_TASK INSTRUCTIONS:_ Once the images are set aside, write out the rest of the records exactly.

Start of DATA RECORDS

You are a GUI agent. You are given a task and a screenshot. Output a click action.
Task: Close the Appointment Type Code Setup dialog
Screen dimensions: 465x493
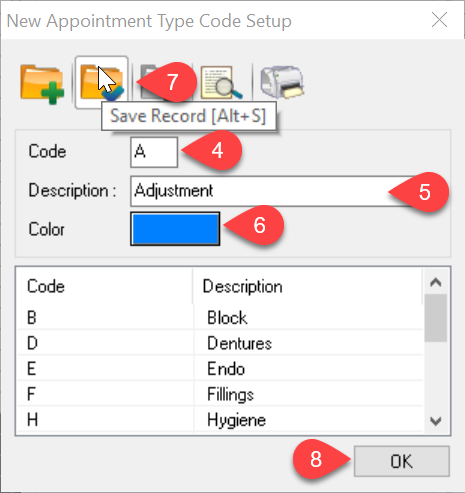click(439, 20)
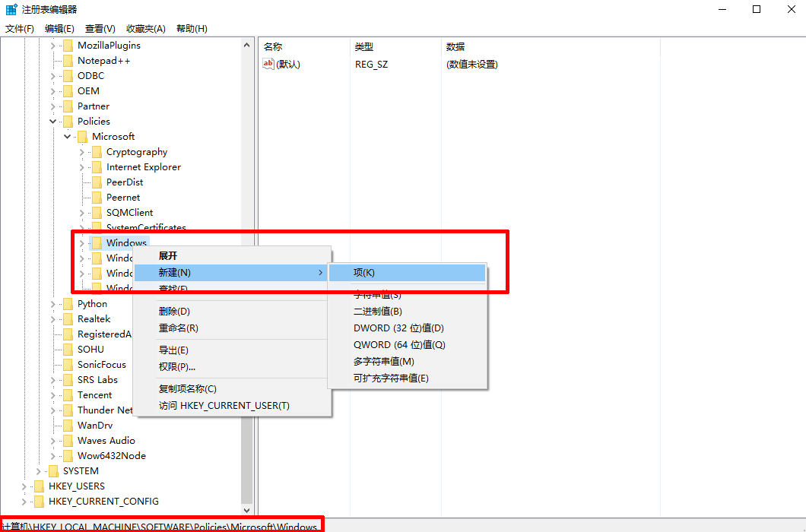This screenshot has width=806, height=532.
Task: Click the SRS Labs folder icon
Action: click(x=67, y=379)
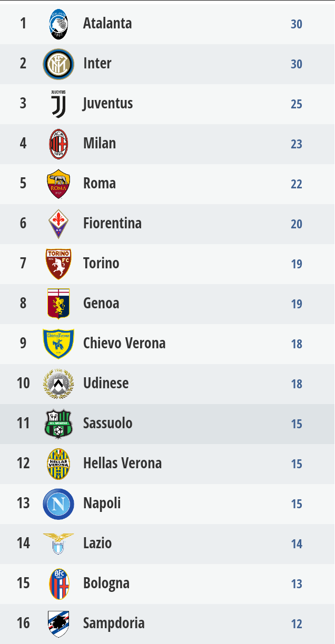Open the Lazio team name link
335x644 pixels.
coord(97,543)
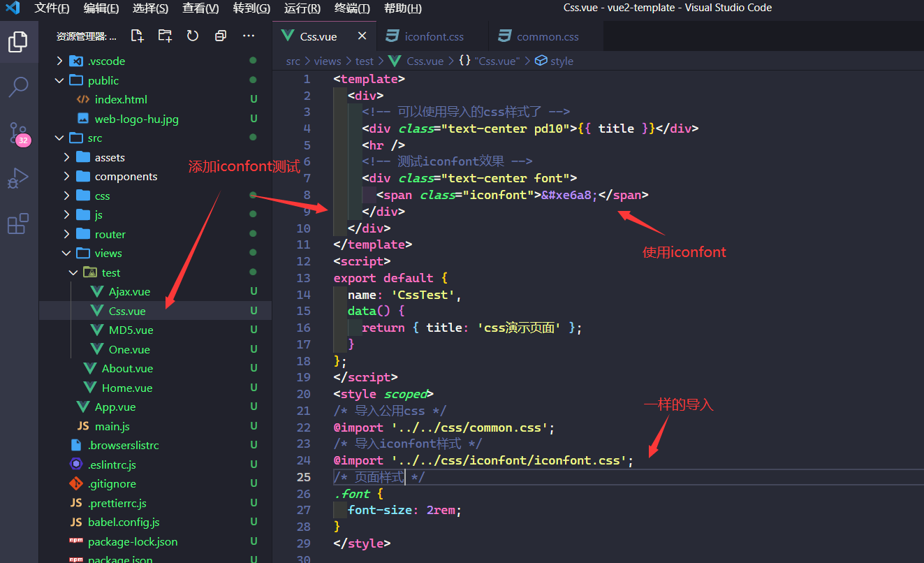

End of DATA RECORDS

_ANSWER:_
You are a GUI agent. You are given a task and a screenshot. Output a click action.
Task: Close the Appointment Type Code Setup dialog
Screen dimensions: 465x493
click(439, 20)
This screenshot has width=806, height=532.
Task: Click the SRS Labs folder icon
Action: click(x=67, y=379)
Open the Lazio team name link
335x644 pixels.
coord(97,543)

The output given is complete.